Она о чём-то задумалась, а мне в ту минуту вспомнились страницы из её книги: «Дорогу в Тарусу не помню. Семнадцать вёрст на лошадях. Крепко укутанные, в деревенских санях, уложенных сеном, бубенцы; знакомые и еле узнаваемые в снегу деревни. Снег, снег, бубенцы…
Ока лежала огромной мороженой рыбой, застыв меж берегов, повернув хвост к Алексину, голову — к Поленову, к Серпухову, и в часы таянья её чешуя сверкала на полувесеннем солнце мириадами слепящих алмазов. От этого блеска, от первых облаков, от синевы белизны было больно глазам. Разливался по взгорьям, по мосту, меж ракит, по летящим вверх и вниз уличкам звон колоколец и бубенчиков».

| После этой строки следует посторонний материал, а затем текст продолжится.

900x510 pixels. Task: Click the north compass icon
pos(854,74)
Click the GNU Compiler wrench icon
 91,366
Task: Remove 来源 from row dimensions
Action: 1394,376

И ещё из книги «Воспоминания» Анастасии Цветаевой: «А где-то в сердце — видится поле по дороге к Пачёво, тощая рожь, родная, межи и тропинки, ширь, жар и даль… И всегдашнее наше с ранних лет — «А помнишь?».
Настенные часы слабеющим перестуком, будто уставшие за день, напоминали о том, что уже поздний час, но воспоминания продолжались, и Анастасия Ивановна с лёгкостью движений, казалось бы, не свойственных её возрасту, накинув платок на плечи, не спеша рассказывала о Тарусе, о Ладыжине, Пачёве, о близких сердцу местах, где прошла её юность:
— В Ладыжине, одном из самых красивых мест возле Тарусы, в конце XIX столетия находилась усадьба итальянца маркиза Кампанари. Сам Кампанари давно умер. От него остался один портрет на стене, напоминающий пламенную Италию. Его черты повторились в старшей дочери Маргарите, а северная красота матери, растаяв в чрезмерной худобе старости, возрождалась в младшей её дочери Марине. Маркиза после мужа жила бедно. Дочери её были одеты скромно, но природная их красота, соединяя две страны, разделённые далью, и в скромном обличье привлекали взгляд каждого. Увы, мать их вскоре умерла, и мне не удалось проследить за дальнейшей судьбой её дочерей. Так и осталась в душе память об этой семье — как драгоценная миниатюра, обрамлённая волшебными пейзажами Ладыжина, куда и забросила их — далеко от Италии — судьба…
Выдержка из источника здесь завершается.